Cassandra is a distributed database that runs on multiple nodes. When you write data to the cluster, partitioning scheme determines which node in the cluster stores that data. For example, suppose you are inserting some data (Column-Value pair identified by a Row Key). Data partitioning protocol will dictate which node in the cluster is responsible for storing this data. Similarly, when you request data, the partitioning protocol will examine the Row Key and find the node in the cluster responsible for the row key and retrieve data from it.
Difference between Partitioning and Replication?
Data partitioning is concerned with picking a node in the cluster to store the first copy of data on. Replication determines number of additional nodes that will store the same data (for performance and fault tolerance reasons). Replication is discussed in the next section.
Partitioning => Picking out one node to store first copy of data on
Replication => Picking out additional nodes to store more copies of data
Types of Partitioners in Cassandra:
Two partitioners in Cassandra are used most commonly:
- Random Partitioner (RP): It uses hash on the Row Key to determine which node in the cluster will be responsible for the data. Loosely speaking, similar to how a HashMap in Java uses the Hashcode to determine which bucket will keep the data. Here’s how this scheme works: The hash value is generated by doing MD5 on the Row Key. The resulting hash value is restricted in the 0 - 2^127 range. Each node in the cluster in a data center is assigned sections of this range and is responsible for storing the data whose Row Key’s hash value falls within this range. For example, suppose you have a 3-node Cassandra cluster with Random Partitioner (RP). RP assigns range, in Cassandra terminology called token, 0-2^42 to the first node, 2^42-2^84 to the second node and 2^84-2^127 to the third node. (Note, I made these numbers up). Now, when you write data to a node, it will calculate the hash of the Row Key to be written. Suppose the hash comes out to be 2^21. RP then determines that this falls in the range 0-2^42 which is assigned to the first node. Hence data is handed to the first node for storage.Remember that RP calculates these ranges or tokens by dividing the possible hash range (0-2^127) by the number of nodes in the cluster:
Token Range = (2^127) ÷ (# of nodes in the custer)

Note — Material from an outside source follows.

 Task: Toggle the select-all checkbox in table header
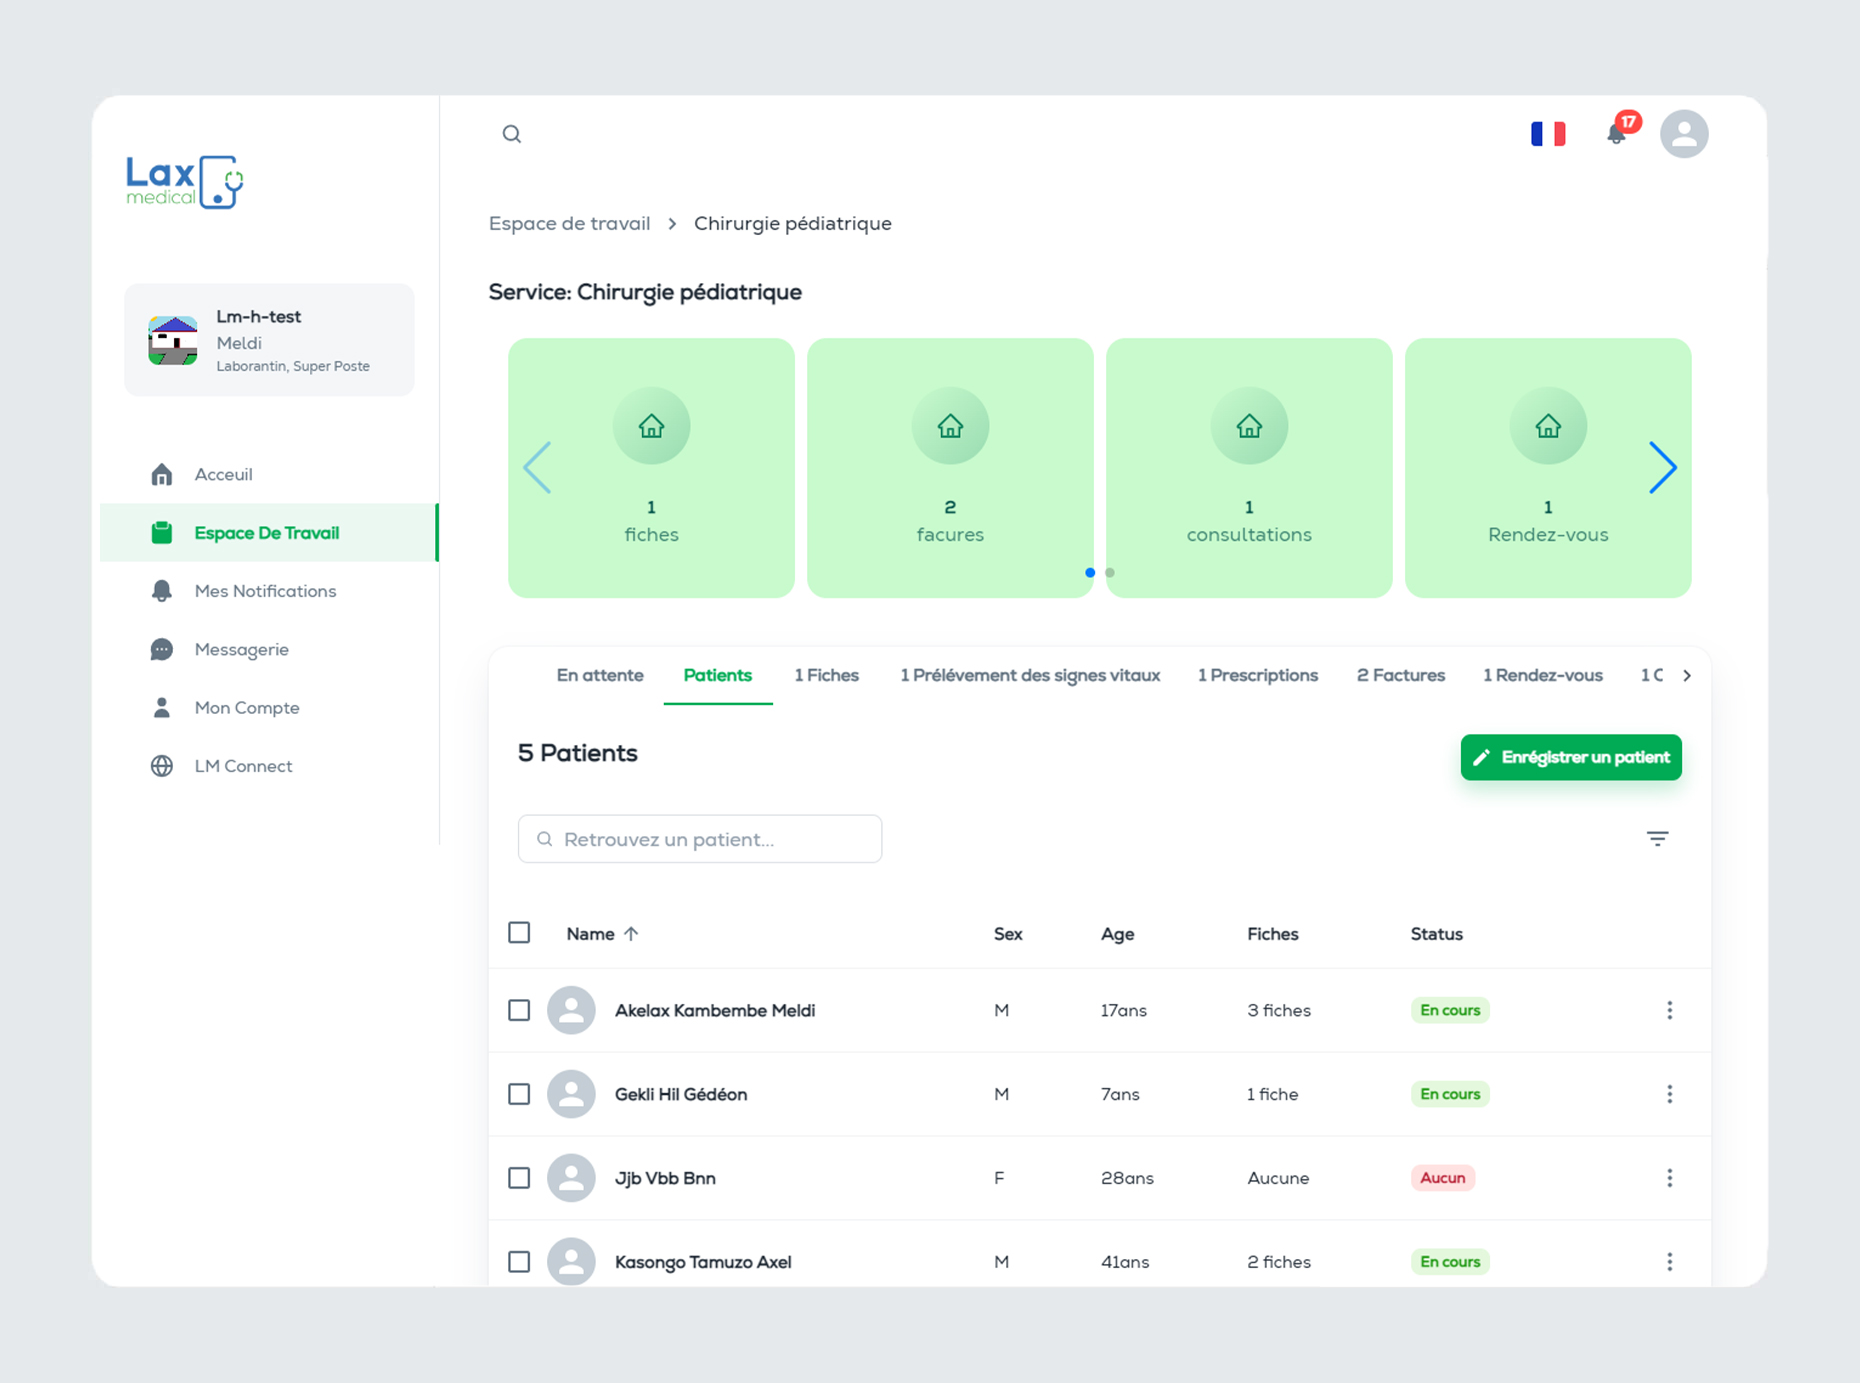point(519,933)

If the cluster is spanned across multiple data centers, the tokens are created for individual data centers. (And that’s a good thing as we’ll see in the next chapter).
- Byte Ordered Partitioner (BOP): It allows you to calculate your own tokens and assign to nodes yourself as opposed to Random Partitioner automatically doing this for you. As an example, suppose you know that all your keys will be in the range 0 – 999. You have a 10 node cluster and you wish you assign the following ranges to the nodes:
node_1 => 0 - 100 node_2 => 100 - 200 node_3 => 200 - 300 ...... node_10 => 900
All keys which fall in the range 0 – 100 (e.g. 72) will be stored on node_1. In effect, ByteOrderedPartitioner allows you to create your own shards of data.

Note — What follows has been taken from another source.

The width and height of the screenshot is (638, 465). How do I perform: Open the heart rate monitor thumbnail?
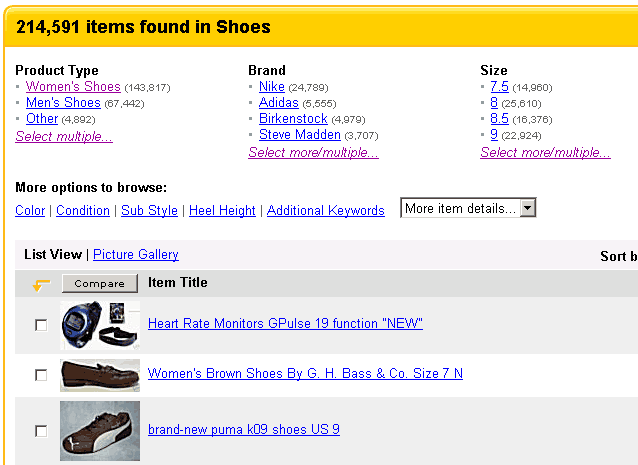tap(99, 324)
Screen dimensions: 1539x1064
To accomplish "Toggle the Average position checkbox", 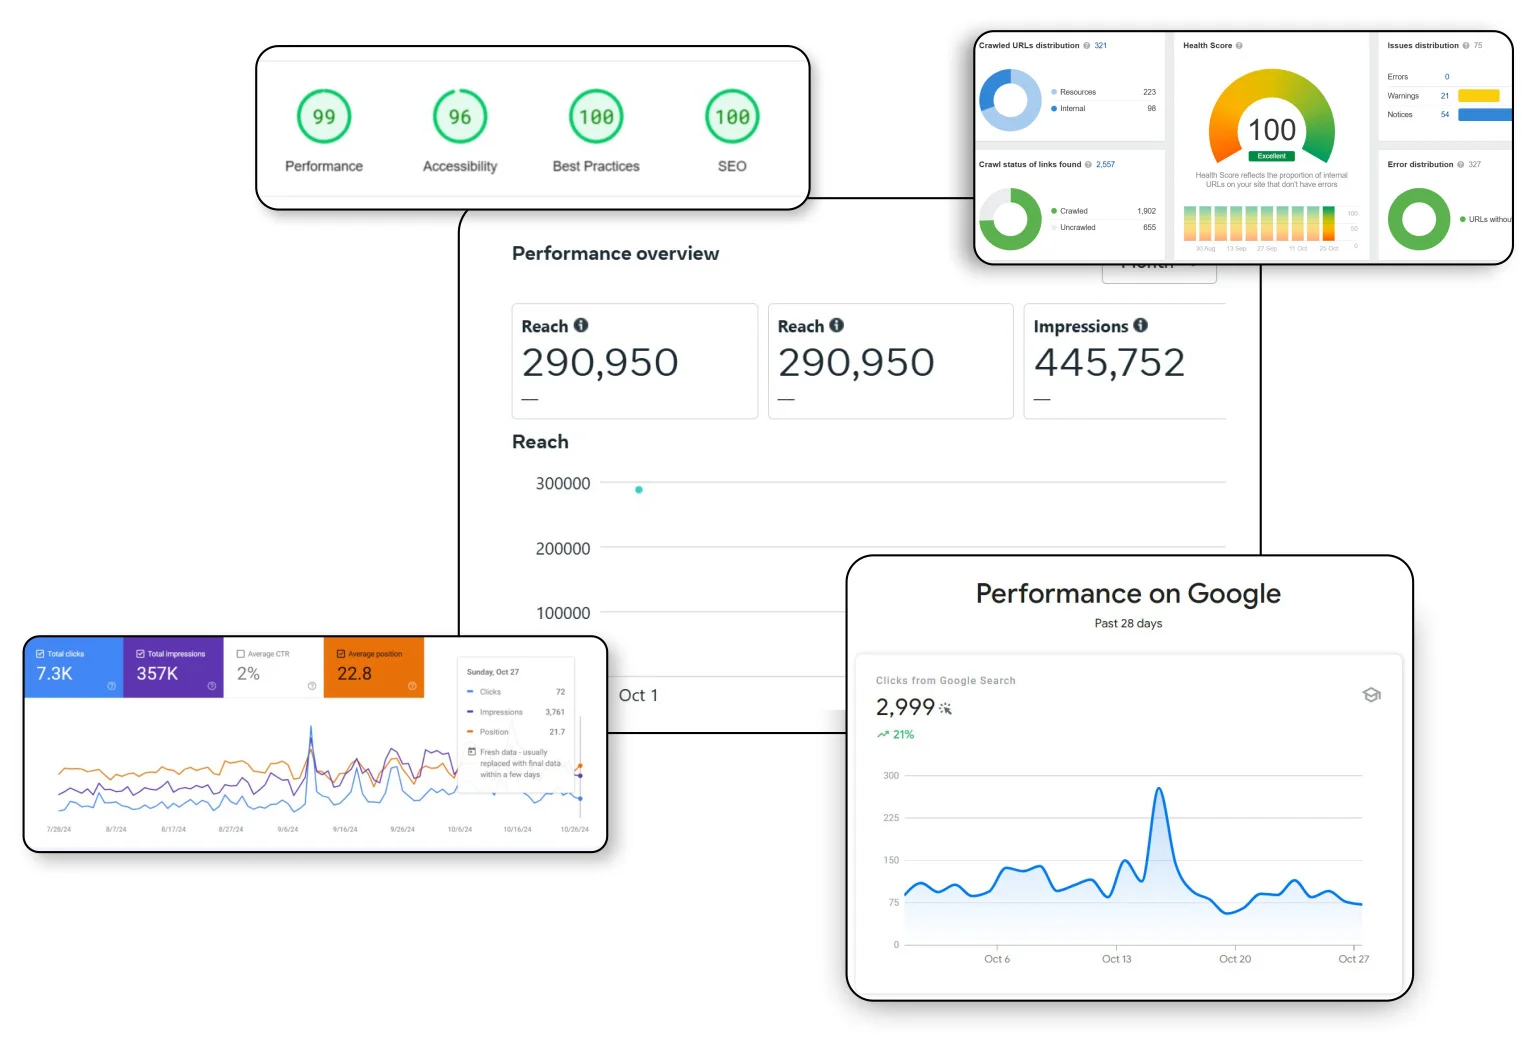I will [x=341, y=654].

Which Partition Scheme to use?
Random Partitioner is the recommended partitioning scheme. It has the following advantages over Ordered Partitioning as in BOP:
- RP ensures that the data is evenly distributed across all nodes in the cluster. BOP can create hotspots of data where some nodes hold more data than the others. Consider our last example in BOP. Let us say we are inserting 10 M rows into the Cassandra cluster and 75% of the keys are in the range 200-300. In this case, node_3 will hold 7.5 M rows where as rest of 9 nodes will have 2.5 M keys. node_3 will be a hotspot.

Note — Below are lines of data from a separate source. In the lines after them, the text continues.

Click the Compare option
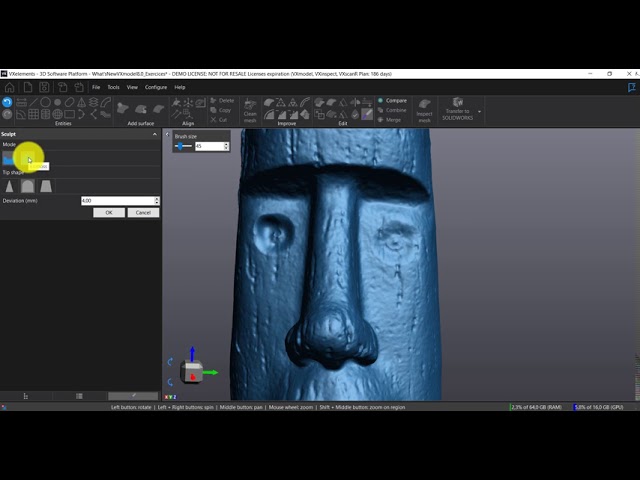The image size is (640, 480). (x=394, y=100)
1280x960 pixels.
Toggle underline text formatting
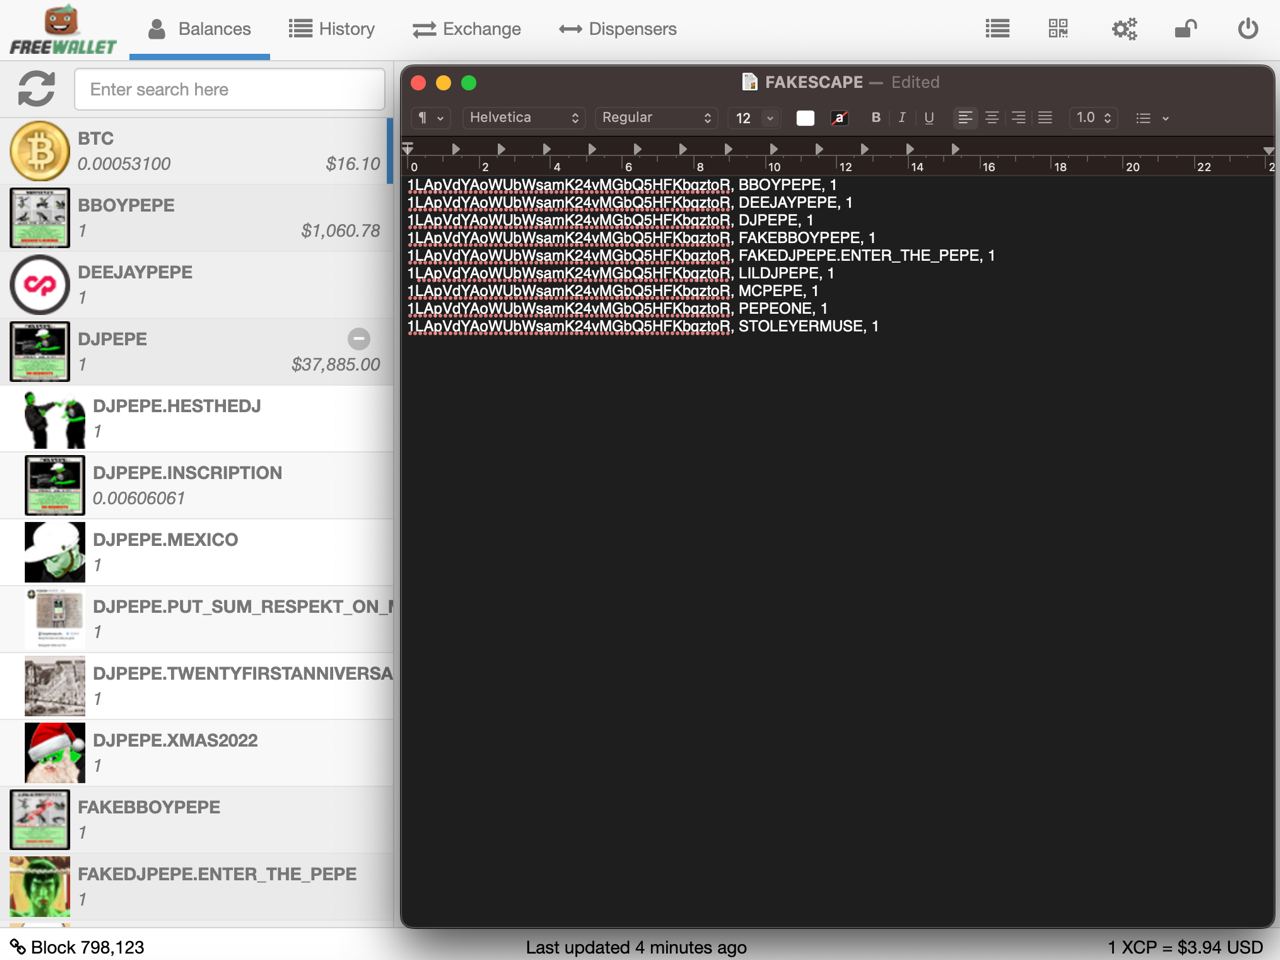pyautogui.click(x=929, y=118)
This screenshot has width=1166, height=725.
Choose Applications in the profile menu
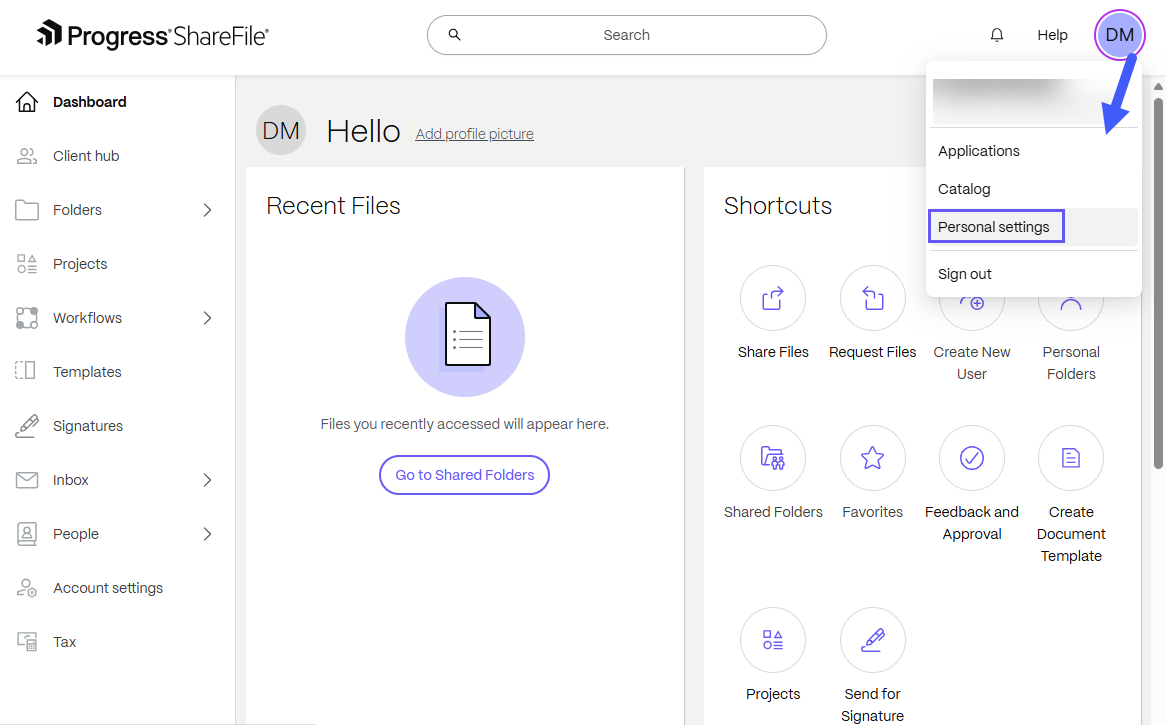(978, 150)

- When a new node is added to the cluster, RP can quickly assign it a new token range and move minimum amount of data from other nodes to the new node which it is now responsible for. With BOP, this will have to be done manually. This may not be an issue if the # of nodes in your cluster is set in stone. However, for most applications, this is not the case . Your IT staff should be able to add new nodes effortlessly to a cluster under increased load without caring about internal details about partitioning.
- Multiple Column Families Issue: BOP can cause uneven distribution of data if you have multiple column families. See this very same problem on Stack Overflow: http://stackoverflow.com/questions/11109162/how-to-calculate-the-token-for-a-byteorderedpartitioner
- The only benefit that BOP has over RP is that it allows you to do row slices. You can obtain a cursor like in RDBMS and move over your rows. You can ask for all row keys between 250-295. In the above example, Cassandra knows that node_3 has that range and its work is easy. This is not easy in RP, but most applications can be redesigned and indexes in RP can give the same results. [I have some confusion about this part. This post over here say that this could be done using get_range_slices: http://wiki.apache.org/cassandra/FAQ#iter_world)
In this post, we examined what Partitioning means in Cassandra and looked at the definition of two Partitioning schemes in Cassandra: RandomPartitioner and ByteOrderedPartitioner and compared their advantages and drawbacks. We reached the conclusion Random Partitioner should always be preferred over any type of Ordered Partitioning.